Text segment>
■ ■ ■ ■ ■

Neurons are cells in your brain. Shaped like little stars, they flicker and fire off signals to each other. The signals travel up and down the long tendrils, called dendrites, extending out from each point of a neuron’s star-shaped body. Chained into circuits like Christmas lights, neurons’ electrical firing forms the glimmers of our thoughts and actions.
But the process by which an individual neuron decides to fire is not completely understood. Every neuron can receive signals from other brain cells through its dendrites. Some of these excite the neuron, pushing it closer to firing, while others calm it down. A dendrite can add up all the signals it receives, both calming and exciting, and pass the sum on to the cell body of its neuron. The neuron then adds up all the signals from its dendrites and uses that sum to decide whether or not to fire. That’s the process that researchers still don’t entirely understand. To research it, neuroscientists need methods for monitoring electrical signals in the thin dendritic branches. This video shows a new method using light to explore electrical signals in different compartments of a neuron simultaneously. The intensity of the light reveals the voltage in that section of the neuron:
The video shows three consecutive voltage waves (from three nerve impulses) spreading from a neuron’s cell body into its dendrites. The colors represent light intensity. The light intensity is proportional to the voltage on the surface of the neuron; black is the minimal intensity on this scale, and red is maximal intensity.

■ ■ ■ ■ ■

Entries supplied>
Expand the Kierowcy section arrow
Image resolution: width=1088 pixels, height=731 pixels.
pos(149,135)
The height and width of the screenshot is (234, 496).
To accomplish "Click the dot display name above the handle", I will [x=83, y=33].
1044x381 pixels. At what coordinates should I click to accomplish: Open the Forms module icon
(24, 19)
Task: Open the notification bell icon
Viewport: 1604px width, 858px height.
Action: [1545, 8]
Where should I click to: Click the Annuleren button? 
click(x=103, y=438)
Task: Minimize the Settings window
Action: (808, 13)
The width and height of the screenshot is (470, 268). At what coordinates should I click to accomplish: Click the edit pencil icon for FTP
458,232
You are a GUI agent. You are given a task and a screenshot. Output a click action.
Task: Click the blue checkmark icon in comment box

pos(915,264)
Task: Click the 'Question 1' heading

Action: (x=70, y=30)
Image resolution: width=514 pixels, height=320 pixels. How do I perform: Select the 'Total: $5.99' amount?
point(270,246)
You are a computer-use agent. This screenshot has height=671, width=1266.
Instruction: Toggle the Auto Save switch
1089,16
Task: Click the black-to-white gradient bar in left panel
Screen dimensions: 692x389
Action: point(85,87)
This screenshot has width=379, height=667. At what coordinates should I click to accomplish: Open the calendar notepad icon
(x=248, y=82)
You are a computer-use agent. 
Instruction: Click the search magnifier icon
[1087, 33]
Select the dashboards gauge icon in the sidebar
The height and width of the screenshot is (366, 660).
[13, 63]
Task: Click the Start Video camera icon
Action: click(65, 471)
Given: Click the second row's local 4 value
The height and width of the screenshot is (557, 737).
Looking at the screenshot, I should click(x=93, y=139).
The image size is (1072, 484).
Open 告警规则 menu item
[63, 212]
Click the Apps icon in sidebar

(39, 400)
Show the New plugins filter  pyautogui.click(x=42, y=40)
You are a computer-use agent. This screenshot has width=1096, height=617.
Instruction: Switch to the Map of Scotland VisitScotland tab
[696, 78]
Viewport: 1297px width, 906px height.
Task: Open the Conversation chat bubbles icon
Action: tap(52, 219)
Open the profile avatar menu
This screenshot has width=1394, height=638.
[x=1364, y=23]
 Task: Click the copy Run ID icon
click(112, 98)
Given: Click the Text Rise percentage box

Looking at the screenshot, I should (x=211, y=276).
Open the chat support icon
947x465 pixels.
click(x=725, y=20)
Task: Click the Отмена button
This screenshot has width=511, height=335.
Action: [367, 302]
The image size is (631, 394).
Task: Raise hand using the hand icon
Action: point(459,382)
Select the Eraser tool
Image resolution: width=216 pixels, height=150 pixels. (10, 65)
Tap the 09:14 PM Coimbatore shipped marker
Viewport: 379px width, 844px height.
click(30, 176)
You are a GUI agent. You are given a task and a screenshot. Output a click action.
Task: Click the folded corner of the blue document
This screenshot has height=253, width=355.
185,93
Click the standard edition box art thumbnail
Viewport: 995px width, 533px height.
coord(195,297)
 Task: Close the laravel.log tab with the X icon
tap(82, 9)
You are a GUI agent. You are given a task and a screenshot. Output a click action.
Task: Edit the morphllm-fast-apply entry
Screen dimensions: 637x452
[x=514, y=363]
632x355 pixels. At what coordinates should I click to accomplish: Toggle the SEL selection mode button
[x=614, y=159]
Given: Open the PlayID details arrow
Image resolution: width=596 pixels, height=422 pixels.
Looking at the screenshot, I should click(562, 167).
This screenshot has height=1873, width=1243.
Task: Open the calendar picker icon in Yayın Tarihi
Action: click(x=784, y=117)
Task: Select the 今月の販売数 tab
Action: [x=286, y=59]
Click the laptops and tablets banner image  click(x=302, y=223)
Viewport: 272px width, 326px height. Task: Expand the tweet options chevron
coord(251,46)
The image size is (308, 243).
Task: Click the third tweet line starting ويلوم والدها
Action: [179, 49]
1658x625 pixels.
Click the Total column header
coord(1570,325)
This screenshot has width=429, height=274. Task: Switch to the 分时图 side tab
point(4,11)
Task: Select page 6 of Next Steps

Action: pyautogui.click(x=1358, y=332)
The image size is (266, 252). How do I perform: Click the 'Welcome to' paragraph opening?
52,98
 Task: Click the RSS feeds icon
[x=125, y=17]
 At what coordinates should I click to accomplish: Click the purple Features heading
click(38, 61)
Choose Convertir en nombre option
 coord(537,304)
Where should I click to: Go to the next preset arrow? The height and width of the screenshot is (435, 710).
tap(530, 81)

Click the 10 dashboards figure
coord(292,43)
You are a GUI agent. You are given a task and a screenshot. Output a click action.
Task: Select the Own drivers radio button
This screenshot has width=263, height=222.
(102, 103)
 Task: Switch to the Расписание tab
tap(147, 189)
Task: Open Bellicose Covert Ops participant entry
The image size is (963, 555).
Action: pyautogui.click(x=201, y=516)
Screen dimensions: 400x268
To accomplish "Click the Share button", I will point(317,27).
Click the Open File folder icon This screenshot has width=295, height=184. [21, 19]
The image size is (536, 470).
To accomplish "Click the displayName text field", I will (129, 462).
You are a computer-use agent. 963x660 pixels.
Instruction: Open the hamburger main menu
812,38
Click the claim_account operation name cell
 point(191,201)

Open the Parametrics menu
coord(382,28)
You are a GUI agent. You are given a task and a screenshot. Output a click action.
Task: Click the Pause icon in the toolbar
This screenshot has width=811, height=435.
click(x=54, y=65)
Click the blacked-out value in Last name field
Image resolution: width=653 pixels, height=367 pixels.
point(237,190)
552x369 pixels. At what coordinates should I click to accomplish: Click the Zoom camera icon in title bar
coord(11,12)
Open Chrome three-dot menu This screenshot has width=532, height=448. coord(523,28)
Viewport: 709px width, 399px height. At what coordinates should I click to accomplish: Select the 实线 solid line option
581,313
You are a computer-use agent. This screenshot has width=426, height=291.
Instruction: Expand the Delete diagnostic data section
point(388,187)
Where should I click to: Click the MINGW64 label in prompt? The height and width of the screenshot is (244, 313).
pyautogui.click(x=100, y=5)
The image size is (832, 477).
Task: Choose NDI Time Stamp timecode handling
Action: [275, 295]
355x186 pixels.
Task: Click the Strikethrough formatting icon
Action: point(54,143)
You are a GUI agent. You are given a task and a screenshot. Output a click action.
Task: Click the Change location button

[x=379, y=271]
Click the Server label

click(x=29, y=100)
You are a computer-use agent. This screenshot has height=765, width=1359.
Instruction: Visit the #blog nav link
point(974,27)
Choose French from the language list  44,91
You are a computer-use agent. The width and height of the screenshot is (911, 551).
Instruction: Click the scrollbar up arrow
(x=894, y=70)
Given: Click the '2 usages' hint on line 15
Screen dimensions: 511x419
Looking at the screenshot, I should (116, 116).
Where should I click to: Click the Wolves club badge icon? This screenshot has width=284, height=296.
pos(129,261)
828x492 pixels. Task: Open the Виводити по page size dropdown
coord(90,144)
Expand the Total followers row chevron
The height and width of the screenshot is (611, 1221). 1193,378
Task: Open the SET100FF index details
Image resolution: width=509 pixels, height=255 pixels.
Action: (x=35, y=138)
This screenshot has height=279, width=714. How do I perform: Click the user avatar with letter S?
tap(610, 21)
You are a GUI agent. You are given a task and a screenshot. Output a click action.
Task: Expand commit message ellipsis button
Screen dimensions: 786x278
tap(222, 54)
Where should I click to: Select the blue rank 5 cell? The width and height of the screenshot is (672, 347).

■ ■ ■ ■ ■

In the text on how neurons fire, what are the long tendrils that extend from each point of a neuron's body called?

Reply to the exercise>
Dendrites